Besonders heftig fiel die Kritik an den Änderungsentwürfen zum Klimaschutzgesetz (BT-Drsn.: 20/8290; 20/8670) sowie an der Unterrichtung durch die Bundesregierung zum "Klimaschutzprogramm 2023 der Bundesregierung" (BT-Drs. 20/8150) seitens der Rechts-Sachverständigen aus. Der vorliegende Gesetzentwurf sei "verfassungsrechtlich ausgesprochen problematisch", sagte Roda Verheyen, Vorstand von Green Legal Impact und Mitglied des Hamburgischen Verfassungsgerichts. "Keine Verschiebung von Reduktionslasten in die Zukunft und damit auf die nachfolgenden Generationen" - das sei die Vorgabe des Bundesverfassungsgerichts gewesen, doch genau das passiere mit der geplanten Novelle.

DUH-Geschäftsführer Müller-Kraenner zufolge sei das Gesetz "nicht ansatzweise mit der 1,5 Grad-Grenze kompatibel. Es gehe offenbar darum, "säumige Ministerien vor schlechter Presse zu schonen und Klimablockadepolitik in Schlüsselsektoren wie dem Verkehr in einer mehrjährigen Gesamtrechnung zu verstecken" so Müller-Kraenner.

Experten warnen vor einer Aufweichung der Sektorziele

Der Bundesverband der Energie- und Wasserwirtschaft (BDEW) sprach sich dezidiert gegen eine Aufweichung der Sektorziele aus und plädierte für eine Beibehaltung der derzeitigen Methodik, die eine gezielte Anreizwirkung zur Senkung der Treibhausgasemissionen in den Sektoren habe. Die Verbandsvertreterin forderte, zur Vermeidung von Zielabweichungen die Verrechnung von Über- und Untererfüllungen nur bis zu einer bestimmten Grenze zuzulassen.

Die Entwicklungs- und Umweltorganisation Germanwatch warnten angesichts der nicht erreichten Ziele in den Sektoren Verkehr und Gebäude vor EU-Vertragsverletzungsverfahren und Strafzahlungen.

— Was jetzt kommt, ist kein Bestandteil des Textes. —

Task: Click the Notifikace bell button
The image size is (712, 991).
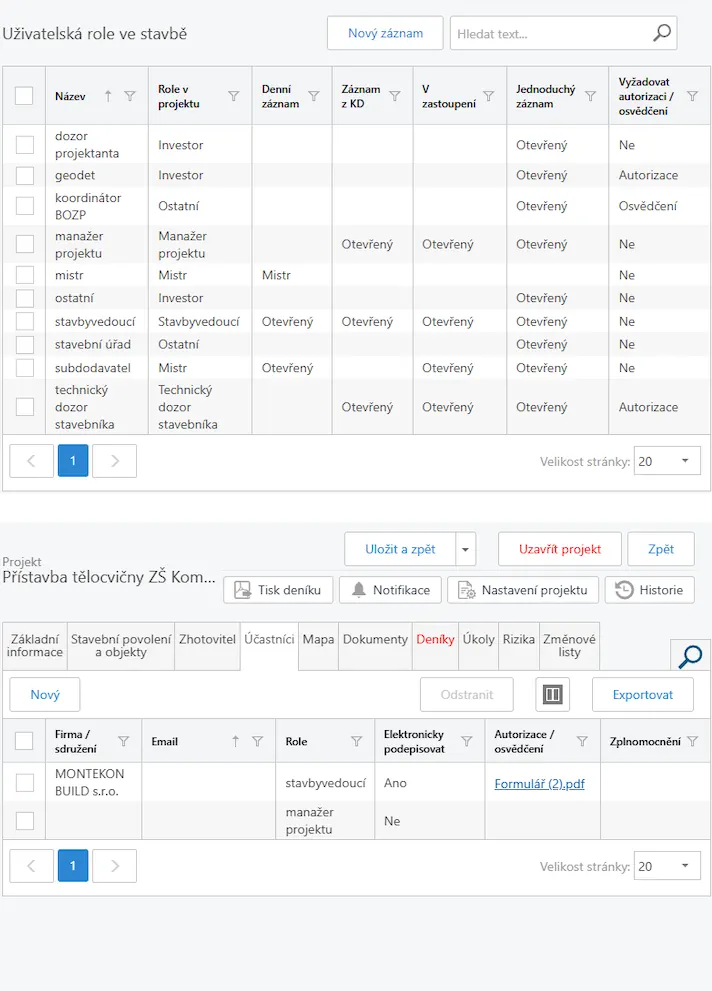Action: click(390, 590)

Eine fehlende Strategie im Verkehrs- und Gebäudebereich wäre daher "grob fahrlässig".

Die Vertreter vom Städtetag, Landkreistag und Städte- und Gemeindebund sprachen sich dafür aus, am bestehenden Monitoring und Kontrollmechanismus sowie der Pflicht festzuhalten, innerhalb von drei Monaten ein Sofortprogramm zur Nachsteuerung vorzulegen. Bund und Länder müssten für eine langfristige und hinreichende Finanzausstattung der Kommunen sorgen.

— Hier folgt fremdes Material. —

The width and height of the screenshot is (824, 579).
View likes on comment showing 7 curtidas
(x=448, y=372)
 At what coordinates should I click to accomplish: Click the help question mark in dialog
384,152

Michael Pahle vom Potsdam-Institut für Klimafolgenforschung (PIK) sieht die Steuerungsmechanismen "an den jeweils falschen Stellen". Jahresscharfe sektorale Emissionsminderungsziele und die Zuweisung von sektoraler ministerieller Verantwortlichkeit schafften eine Vielzahl von politischen Interventionspunkten - vor allem bei der Ausgestaltung der Sofortprogramme, die bisher das zentrale Instrument der Nachsteuerung seien. Es sei jedoch mehr als fraglich, ob dies auch zu höherer langfristiger Glaubwürdigkeit führe. "Denn Sofortprogramme schließen Lücken, die in der Regel überhaupt erst entstehen, weil die langfristigen und strukturellen Maßnahmen unzureichend sind", so Pahle. Bernd Weber, Gründer und Geschäftsführer des Energy and Climate Policy and Innovation Council warb für eine Verbindung von beidem: der sektorübergreifenden Betrachtung mit der vorausschauenden Planung.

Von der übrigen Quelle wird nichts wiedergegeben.